抽取鸡血2 ml，缓慢加入8 ml Alsever液中混匀备用。

（2）实验时吸取1 ml鸡血混悬液，加入4 ml 0.85%生理盐水，1200 rpm 离心5 min 血细胞沉淀，弃上清，再次用相同的方法制作细胞悬液，1000 rpm离心8 min，用血球计数板计数，调整细胞数量为1×10⁷个/ml，（红细胞计数：5个小方格细胞数量×5×稀释倍数×10⁴ /ml），吸取调整的细胞1 ml，在37 ℃中水浴滴加1 ml 50% PEG，边滴边摇匀，加入结束后静置1 min，取 1 ml融合的细胞显微镜下观察其形态。

五、注意事项

滴加PEG时要边滴边轻轻摇匀。

六、结果与分析

观察细胞膜融合的结果，分析其中原因。

实验四 植物细胞骨架观察

一、实验目的

1. 了解细胞骨架的结构特征；

2. 掌握细胞骨架样品制备技术。

二、实验原理

细胞骨架染色：细胞骨架是由蛋白质丝组成的复杂网状结构，根据其组成成分和形态结构可分为微管、微丝和中间纤维。它们对细胞形态的维持，细胞的生长、运动、分裂、分化，物质运输，能量转换，信息传递，基因表达等起到重要作用。用适当浓度的Triton X-100处理细胞，可将细胞质膜中和细胞质中的蛋白质和全部脂质溶解抽提，但细胞骨架系统的蛋白质不受破坏而被保存，经用戊二醛固定，考马斯亮蓝R250染色后，可在光学显微镜下观察到由微丝组成的微丝束为网状结构，这就是细胞骨架。

三、实验用品

1. 材料：洋葱鳞茎

2. 试剂：

(1) 6 mmol/L（pH6.8）磷酸缓冲液（用NaHCO₃调PH）。

(2) M缓冲液：50 mmol/L 咪唑、50 mmol/L KCl、0.5 mmol/L MgCl₂、1 mmol/L EGTA[乙二醇双（α-氨基乙基醚）四乙酸]、0.1 mmol/L EDTA、1 mmol/L 巯基乙醇或DTT（二硫苏糖醇）。

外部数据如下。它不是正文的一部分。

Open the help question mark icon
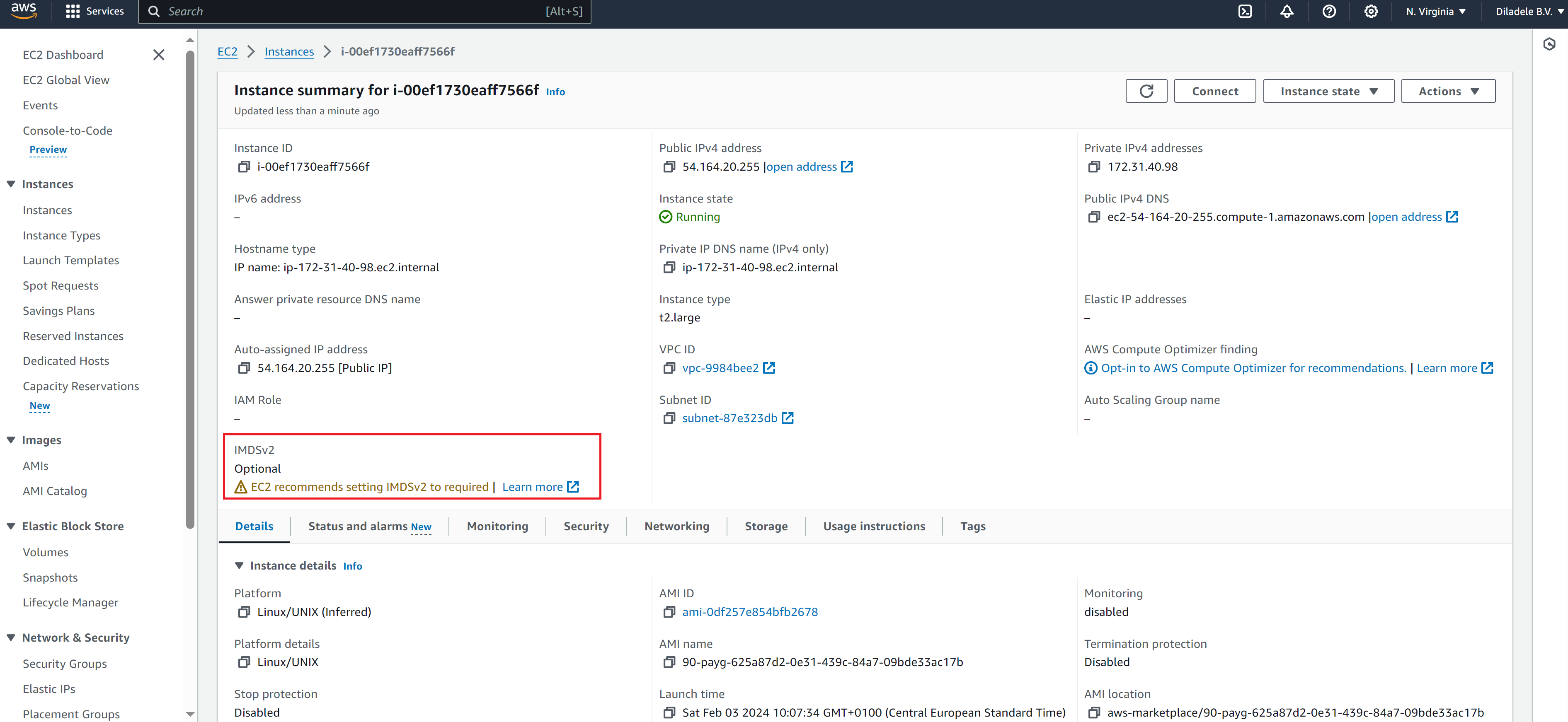Viewport: 1568px width, 722px height. tap(1329, 12)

(3) 1%Triton X-100，用M缓冲液配制。

(4) 0.2%考马斯亮蓝R250，其溶剂为：甲醇46.5 ml、冰醋酸7 ml、蒸馏水46.5 ml。

(5) 3%戊二醛，用（1）液配制

四、实验内容

1. 撕取洋葱鳞茎内表皮（约1cm²大小若干片）置于装有pH6.8磷酸缓冲液的50 ml烧杯中，使其下沉。

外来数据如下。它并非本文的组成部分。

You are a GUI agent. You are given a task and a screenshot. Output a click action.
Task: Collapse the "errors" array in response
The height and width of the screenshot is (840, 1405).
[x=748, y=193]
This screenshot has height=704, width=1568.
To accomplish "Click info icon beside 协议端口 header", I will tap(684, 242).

2. 吸去磷酸缓冲液，用1% Triton X-100处理20-30 min。

3. 吸去Triton X-100，用M缓冲液洗3次，每次10 min。

4. 3%戊二醛固定0.5-1 h。

5. pH6.8磷酸缓冲液冲洗3次，每次10 min。

6. 0.2%考马斯亮蓝R250染色20-30 min。

7. 用蒸馏水洗1或2次，细胞置于载玻片上，加盖波片，于普通光学显微镜下观察

五、结果与分析

1. 绘出植物细胞骨架结构图.

实验五 植物线粒体的超活染色

一、实验目的

1. 观察植物活细胞内线粒体的形态、数量与分布；

2.学习线粒体的超活染色技术。

二、实验原理

活体染色是指对生活有机体的细胞或组织特异性着色但又对活样品没有毒害作用的一种活体染色方法，它的目的是显示生活细胞内的某些结构，而不影响细胞的生命活动和产生任何物理、化学变化以致引起细胞的死亡。活体染色技术可用来研究生活状态下的细胞形态结构和生理、病理状态。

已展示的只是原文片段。